2/712 Esas Numaralı "Bazı Kanunlarda Değişiklik Yapılmasına Dair Kanun Teklifi" başlıklı bir Torba Yasanın 10,11 ve 12. Maddelerin yer alan değişikliklerle birlikte, Sağlık Bakanlığı, TTB ve TMMOB sürecin tamamen dışında bırakılarak,  işyeri sağlık ve güvenliği konusundaki tüm yetkiler Çalışma ve Sosyal Güvenlik Bakanlığı`na verilmektedir. Kamu kurumu niteliğindeki meslek kuruluşları olan TTB ve TMMOB`nin kendi uzmanlık alanlarındaki birikim, sorumluluk ve yetkileri görmezden gelinmektedir.

Yasada, işyeri güvenliğinin sağlanması için gerekli tedbirlerin belirlenmesi ve uygulanmasının izlenmesi için yetkili olan mühendisler yerine tüm teknik elemanları içeren "iş güvenliği uzmanlığı" tanımının yapılması, sürecin sağlıklı işleyişini sıkıntıya sokmaktadır.

Söz konusu yasa değişikliğinin en can alıcı noktalarından birisi de, işyeri hekimi, iş güvenliği uzmanı ile diğer teknik ve sağlık personeline eğitiminin özel işletmelerce yapılmasına olanak sağlanmasıdır. Böylelikle iş güvenliği konusunda çalışacak hekim ve uzmanların eğitimi özel sektöre devredilerek "kar kapısı" haline dönüştürülmektedir. "Özelleştirmeler" ve "aşırı kar hırsı", iş kazalarındaki artmasındaki en önemli nedenler arasında sayılırken, "işçi sağlığı ve iş güvenliği" konusunun bile piyasalaştırılmaya çalışılması bilimle, akılla ve vicdanla açıklanabilir bir durum değildir.  
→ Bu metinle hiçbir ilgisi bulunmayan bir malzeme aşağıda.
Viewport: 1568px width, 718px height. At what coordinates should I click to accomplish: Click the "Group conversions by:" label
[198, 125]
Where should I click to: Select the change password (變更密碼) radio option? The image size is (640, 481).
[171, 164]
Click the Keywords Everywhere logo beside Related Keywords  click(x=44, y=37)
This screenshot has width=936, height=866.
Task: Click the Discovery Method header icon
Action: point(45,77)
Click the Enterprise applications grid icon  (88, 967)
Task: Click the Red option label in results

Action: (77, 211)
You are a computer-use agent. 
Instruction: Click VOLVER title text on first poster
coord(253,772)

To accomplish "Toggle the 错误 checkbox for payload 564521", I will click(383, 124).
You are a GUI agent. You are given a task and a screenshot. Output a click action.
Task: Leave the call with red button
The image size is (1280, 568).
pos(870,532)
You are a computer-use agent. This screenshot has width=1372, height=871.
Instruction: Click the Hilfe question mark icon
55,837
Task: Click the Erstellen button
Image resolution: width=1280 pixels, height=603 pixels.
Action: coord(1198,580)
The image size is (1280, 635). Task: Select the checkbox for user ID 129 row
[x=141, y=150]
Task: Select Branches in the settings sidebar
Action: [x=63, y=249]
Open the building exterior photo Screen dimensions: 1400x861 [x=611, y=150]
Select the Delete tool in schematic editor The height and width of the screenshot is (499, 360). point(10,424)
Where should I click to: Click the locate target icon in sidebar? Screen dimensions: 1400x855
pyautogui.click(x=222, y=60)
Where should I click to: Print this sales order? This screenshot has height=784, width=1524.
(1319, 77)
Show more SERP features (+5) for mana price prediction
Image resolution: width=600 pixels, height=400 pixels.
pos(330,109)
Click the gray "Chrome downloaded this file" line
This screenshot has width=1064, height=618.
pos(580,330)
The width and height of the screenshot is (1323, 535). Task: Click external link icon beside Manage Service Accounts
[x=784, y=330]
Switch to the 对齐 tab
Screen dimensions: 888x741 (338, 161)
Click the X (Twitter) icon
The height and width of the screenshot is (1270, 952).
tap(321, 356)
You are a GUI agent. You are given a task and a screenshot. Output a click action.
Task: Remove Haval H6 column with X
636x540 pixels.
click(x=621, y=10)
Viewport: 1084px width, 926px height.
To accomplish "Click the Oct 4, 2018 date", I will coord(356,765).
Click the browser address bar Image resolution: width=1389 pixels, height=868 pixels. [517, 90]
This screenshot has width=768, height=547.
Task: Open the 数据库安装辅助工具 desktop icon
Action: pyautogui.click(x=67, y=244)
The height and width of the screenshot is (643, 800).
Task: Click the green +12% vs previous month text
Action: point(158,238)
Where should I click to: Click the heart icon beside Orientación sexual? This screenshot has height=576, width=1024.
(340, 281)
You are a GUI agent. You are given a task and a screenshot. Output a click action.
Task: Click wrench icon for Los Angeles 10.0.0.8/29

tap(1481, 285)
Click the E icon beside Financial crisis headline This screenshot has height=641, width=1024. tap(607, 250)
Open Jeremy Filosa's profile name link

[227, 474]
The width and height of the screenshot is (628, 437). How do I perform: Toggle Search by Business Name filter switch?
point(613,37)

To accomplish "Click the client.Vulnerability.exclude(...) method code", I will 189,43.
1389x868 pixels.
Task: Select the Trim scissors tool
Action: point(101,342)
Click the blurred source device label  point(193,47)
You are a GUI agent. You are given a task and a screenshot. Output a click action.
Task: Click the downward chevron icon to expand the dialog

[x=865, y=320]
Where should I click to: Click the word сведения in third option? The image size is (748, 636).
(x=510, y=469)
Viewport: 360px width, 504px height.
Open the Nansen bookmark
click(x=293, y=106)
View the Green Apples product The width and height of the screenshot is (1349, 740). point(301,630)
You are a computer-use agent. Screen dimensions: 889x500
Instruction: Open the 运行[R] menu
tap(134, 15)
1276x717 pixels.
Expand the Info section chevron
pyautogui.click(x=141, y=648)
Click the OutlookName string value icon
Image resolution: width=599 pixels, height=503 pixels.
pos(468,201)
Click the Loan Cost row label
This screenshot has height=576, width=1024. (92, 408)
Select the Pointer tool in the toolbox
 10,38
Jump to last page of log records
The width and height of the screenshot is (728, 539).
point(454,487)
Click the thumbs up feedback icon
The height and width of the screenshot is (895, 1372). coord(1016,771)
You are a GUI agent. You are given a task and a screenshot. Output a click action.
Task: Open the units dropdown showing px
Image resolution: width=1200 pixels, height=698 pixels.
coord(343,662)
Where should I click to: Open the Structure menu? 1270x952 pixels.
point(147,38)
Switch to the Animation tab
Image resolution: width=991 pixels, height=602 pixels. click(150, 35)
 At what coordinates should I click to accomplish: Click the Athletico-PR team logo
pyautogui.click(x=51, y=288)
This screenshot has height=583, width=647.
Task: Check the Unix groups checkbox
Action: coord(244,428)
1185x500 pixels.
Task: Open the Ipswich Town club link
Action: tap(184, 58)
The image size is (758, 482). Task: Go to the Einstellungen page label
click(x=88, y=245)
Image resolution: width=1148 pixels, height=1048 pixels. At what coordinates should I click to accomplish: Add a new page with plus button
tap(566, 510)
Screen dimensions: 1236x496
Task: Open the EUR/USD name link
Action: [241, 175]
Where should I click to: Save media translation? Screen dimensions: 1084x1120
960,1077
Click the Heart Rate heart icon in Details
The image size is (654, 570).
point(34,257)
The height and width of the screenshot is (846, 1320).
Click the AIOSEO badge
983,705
Sağlıklı ve güvenli bir çalışma düzeninin kurulmasının kamusal bir sorumluluk olduğu akıldan çıkarılmamalıdır. Bu konu, karlılık mantığı üzerine kurulmuş ticari işletmelerin sorumluluğuna bırakılmamalıdır. Kamu yararını gözeten ve kamusal nitelikleri öne çıkan emek ve meslek odaları, bu sürecin etkin özneleri olmalıdır.

2/712 Esas Numaralı "Bazı Kanunlarda Değişiklik Yapılmasına Dair Kanun Teklifi"nin 10, 11 ve 12. maddeleri, işçi sağlığı ve iş güvenliği sorununun kamusal niteliğini tamamen ortadan kaldırmaktadır. Bu değişiklikler yasalaştığı takdirde "iş kazaları" ve "iş güvenliği" sorunu giderek büyüyecektir. Yasa değişikliği teklifi reddedilmelidir. İşçi sağlığı ve iş güvenliği konusundaki uygulama yönetmelikleri, TMMOB, TTB ve sendikaların da taraf olduğu komisyonlar eliyle hazırlanmalıdır.